(Given records Opens)

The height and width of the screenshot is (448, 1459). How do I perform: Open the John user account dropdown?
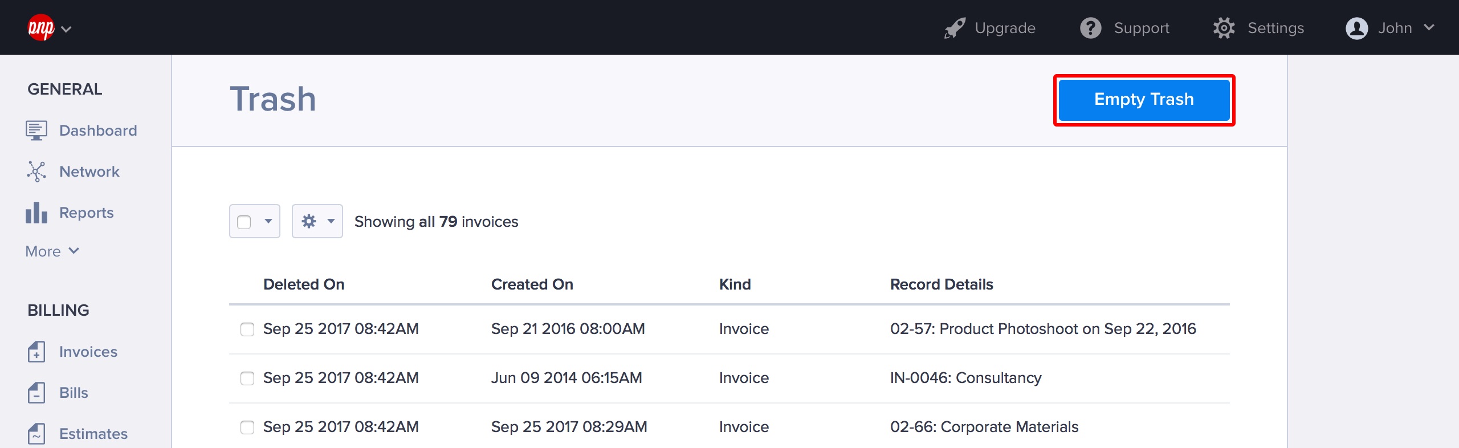point(1389,28)
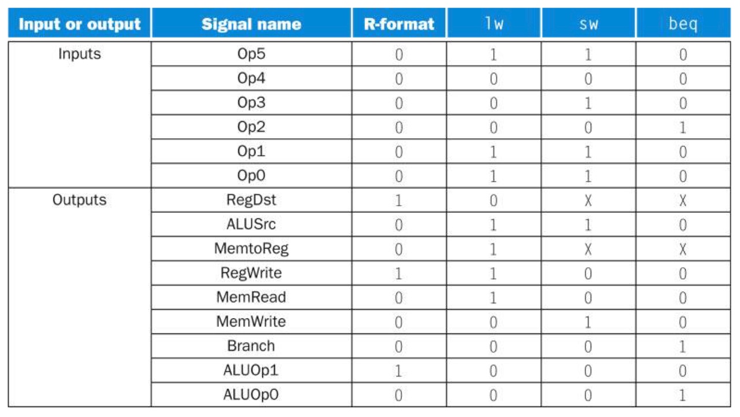Viewport: 740px width, 417px height.
Task: Click the MemWrite signal name cell
Action: coord(251,321)
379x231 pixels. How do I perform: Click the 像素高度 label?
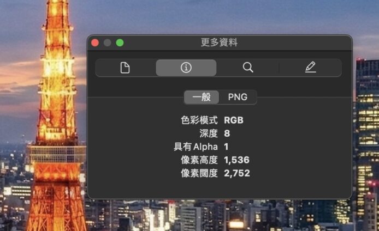(199, 160)
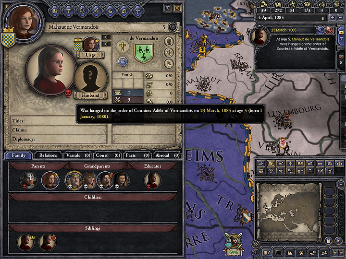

(Given records Closes)

- **What needs to be done**
Each line above should be printed again exactly, though the pictures should not be.

- **Exercise solution**
The height and width of the screenshot is (448, 1459). How do I perform: Open the John user account dropdown?
point(1389,28)
Viewport: 740px width, 417px height.
Task: Click the MemWrite signal name cell
Action: coord(251,321)
379x231 pixels. How do I perform: Click the 像素高度 label?
(199, 160)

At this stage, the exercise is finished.